▶ **Assignment**:
Some of the lines below need repeating. Reproduce exactly those between the lines holding "Expand the list all tabs chevron" and "You are a computer-use agent. Image", inclusive.
==================================================
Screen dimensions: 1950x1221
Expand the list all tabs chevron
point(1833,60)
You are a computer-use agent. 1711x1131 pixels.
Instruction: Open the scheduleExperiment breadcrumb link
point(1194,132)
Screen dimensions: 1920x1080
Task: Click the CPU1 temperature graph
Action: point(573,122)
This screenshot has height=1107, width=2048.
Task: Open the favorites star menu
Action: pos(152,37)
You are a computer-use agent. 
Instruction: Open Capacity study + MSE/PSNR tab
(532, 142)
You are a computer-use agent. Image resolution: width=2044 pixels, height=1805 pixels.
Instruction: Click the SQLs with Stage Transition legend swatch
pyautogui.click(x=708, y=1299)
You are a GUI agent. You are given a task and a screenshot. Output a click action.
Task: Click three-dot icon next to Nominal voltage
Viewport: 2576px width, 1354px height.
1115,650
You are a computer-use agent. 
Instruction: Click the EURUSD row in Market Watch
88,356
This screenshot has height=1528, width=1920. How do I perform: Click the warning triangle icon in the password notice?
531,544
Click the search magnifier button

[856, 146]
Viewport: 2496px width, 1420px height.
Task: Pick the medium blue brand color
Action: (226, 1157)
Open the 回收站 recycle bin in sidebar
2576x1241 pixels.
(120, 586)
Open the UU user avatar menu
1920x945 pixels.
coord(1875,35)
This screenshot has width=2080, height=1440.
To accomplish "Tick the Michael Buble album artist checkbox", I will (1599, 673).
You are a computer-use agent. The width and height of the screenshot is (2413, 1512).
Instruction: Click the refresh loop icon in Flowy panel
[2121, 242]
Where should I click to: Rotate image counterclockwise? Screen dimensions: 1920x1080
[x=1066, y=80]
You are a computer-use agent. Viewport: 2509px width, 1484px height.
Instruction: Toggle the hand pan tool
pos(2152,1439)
==================================================
▶ **Output of the exercise**:
Expand the list all tabs chevron
point(1833,60)
You are a computer-use agent. 1711x1131 pixels.
Instruction: Open the scheduleExperiment breadcrumb link
point(1194,132)
Screen dimensions: 1920x1080
Task: Click the CPU1 temperature graph
Action: point(573,122)
This screenshot has height=1107, width=2048.
Task: Open the favorites star menu
Action: pos(152,37)
You are a computer-use agent. 
Instruction: Open Capacity study + MSE/PSNR tab
(532, 142)
You are a computer-use agent. Image resolution: width=2044 pixels, height=1805 pixels.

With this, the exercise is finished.